*演習課題 A:*
下にある富良野への旅の記事では、「富良野もち」に入っている豆は何だと書かれていますか。
*演習課題 B:*
下にある富良野への旅の記事を、最後の文の後から書き継いでください。

2012年10月09日 | 2012年北海道の旅
               十勝岳温泉へ向かう途中の「青い池」

旅の二日目は、初めての富良野観光です。
支笏湖・丸駒温泉から道央自動車道の三笠ICから桂沢湖を通り、
富良野市へ向いました。

先ずは、「カンパーナ六花亭」で Tea time。
葡萄畑に囲まれた丘にある「六花亭」で、雄大な景色を見ながら食べた、
焼きたて「富良野もち」と葡萄のケーキに感激です。
「富良野もち」は、赤エンドウ豆が入った塩味と甘みのバランスが絶妙な一品で、
ここでしか食べられないというコンセプトにも脱帽です。

             
             
                葡萄畑の中にある「カンパーナ六花亭」

旅の目的の一つ「北海道の秋の味覚を楽しみたい」の続きで、
「ファームレストランはいかがですか?」と付け加えておきました。
すると、
             

「富良野で昼食に連れて行きたいファームレストランがあるの。
 農家の主婦5人がやっていて、近くの農家の採れたての野菜や
 自家製ベーコンを使った料理が評判らしい。
 今日開いているとよいのだけど、2回も振られているので」とMTさん。

*データ抜粋:*
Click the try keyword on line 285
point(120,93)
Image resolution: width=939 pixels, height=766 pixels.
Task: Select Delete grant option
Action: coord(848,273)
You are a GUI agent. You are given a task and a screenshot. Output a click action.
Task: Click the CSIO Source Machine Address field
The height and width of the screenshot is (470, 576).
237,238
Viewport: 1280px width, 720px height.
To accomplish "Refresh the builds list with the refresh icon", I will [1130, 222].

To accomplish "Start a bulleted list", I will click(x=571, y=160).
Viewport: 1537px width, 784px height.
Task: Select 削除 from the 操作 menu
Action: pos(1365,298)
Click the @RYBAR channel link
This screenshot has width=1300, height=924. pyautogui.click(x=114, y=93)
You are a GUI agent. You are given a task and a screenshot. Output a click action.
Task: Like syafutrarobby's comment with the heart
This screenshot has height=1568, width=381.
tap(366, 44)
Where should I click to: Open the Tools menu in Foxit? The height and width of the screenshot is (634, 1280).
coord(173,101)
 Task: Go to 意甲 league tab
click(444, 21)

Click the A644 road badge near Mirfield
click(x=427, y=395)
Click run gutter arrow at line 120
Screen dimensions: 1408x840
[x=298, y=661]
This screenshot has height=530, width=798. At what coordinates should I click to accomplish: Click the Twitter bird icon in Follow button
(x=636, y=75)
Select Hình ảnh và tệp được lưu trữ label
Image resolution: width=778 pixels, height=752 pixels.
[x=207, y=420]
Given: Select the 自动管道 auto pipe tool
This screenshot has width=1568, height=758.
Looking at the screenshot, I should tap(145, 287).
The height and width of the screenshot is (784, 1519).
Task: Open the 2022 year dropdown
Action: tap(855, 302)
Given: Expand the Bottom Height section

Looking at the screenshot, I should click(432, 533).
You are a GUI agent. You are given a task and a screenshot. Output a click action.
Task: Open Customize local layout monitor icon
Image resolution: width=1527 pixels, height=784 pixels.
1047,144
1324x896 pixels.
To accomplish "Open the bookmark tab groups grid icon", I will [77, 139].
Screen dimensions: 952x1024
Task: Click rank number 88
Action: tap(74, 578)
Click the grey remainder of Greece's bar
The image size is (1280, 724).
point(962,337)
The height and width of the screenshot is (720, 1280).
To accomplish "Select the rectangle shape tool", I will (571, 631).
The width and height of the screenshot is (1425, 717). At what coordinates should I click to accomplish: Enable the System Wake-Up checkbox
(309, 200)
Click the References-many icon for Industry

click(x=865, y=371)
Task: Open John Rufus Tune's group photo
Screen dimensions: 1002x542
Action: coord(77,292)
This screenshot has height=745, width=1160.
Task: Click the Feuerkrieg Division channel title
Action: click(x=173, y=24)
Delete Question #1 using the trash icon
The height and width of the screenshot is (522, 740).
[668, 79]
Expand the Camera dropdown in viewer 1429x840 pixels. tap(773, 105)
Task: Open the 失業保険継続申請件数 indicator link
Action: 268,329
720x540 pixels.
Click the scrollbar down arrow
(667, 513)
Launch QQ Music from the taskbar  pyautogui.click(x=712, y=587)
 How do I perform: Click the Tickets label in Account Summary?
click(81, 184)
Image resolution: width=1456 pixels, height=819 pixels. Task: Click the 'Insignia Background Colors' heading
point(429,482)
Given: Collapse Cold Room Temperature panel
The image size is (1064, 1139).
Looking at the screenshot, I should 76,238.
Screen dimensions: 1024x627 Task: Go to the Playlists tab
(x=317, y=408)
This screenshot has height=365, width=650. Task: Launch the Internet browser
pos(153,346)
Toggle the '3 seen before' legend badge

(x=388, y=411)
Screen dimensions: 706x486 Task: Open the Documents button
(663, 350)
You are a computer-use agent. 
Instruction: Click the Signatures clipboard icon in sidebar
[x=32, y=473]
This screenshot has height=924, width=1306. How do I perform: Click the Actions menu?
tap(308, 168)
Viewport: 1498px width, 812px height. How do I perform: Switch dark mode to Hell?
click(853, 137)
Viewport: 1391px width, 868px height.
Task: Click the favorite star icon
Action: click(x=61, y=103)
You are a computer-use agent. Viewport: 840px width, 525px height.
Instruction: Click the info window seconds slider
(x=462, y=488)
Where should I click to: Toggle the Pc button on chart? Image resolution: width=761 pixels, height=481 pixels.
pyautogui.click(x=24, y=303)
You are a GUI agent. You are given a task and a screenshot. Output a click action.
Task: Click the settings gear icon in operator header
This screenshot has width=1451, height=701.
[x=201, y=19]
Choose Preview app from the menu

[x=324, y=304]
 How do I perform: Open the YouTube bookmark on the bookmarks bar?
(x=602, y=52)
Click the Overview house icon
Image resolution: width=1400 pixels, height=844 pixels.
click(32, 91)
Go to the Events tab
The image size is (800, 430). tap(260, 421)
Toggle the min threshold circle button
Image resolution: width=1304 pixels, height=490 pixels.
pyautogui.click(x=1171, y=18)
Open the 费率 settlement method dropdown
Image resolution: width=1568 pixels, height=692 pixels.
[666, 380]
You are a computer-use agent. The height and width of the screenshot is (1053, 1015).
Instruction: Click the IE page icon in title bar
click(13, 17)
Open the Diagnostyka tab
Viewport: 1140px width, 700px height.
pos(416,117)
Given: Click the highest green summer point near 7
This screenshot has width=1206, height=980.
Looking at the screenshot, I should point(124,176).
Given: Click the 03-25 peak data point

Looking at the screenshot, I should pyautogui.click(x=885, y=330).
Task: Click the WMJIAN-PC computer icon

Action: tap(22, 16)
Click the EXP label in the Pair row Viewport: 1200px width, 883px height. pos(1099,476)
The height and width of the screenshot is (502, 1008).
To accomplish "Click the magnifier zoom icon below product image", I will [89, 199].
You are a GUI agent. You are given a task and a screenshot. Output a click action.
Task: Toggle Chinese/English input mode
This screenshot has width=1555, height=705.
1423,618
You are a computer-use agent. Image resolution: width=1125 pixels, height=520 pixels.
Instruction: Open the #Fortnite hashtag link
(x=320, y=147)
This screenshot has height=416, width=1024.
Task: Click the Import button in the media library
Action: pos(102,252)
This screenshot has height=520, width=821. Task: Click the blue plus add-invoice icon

*最終解答 A:*
赤エンドウ豆です。

*最終解答 B:*
お店の名前は「あぜ道より道」、場所はえ~と?でした
オープンしてましたが、満席で「かあさんのおすすめメニュ-」を
眺めながら少し待ちました。
やさいカレー(サラダ付)~季節の野菜が盛りだくさん~を注文すると、
サラダもカレーも凄いボリュームで、私には甘めのカレーでした。

それから、美瑛町の四季彩の丘へ向かい、お花畑を楽しみ、
売店でジャガイモ(男爵と北あかり)を箱買いし、自宅へ送ってもらいました。
こういう豪快な?買い物も雄大な気持ちになりますね。

             

             

十勝岳温泉・露天風呂へ向かう途中「青い池」に寄りました。
神秘をたたえる青い色の水や、立ち枯れた樹木が独特の世界を創り出しています。
東山魁夷の画や、野付半島のトドワラを思い出させる、美しくも不思議な光景です。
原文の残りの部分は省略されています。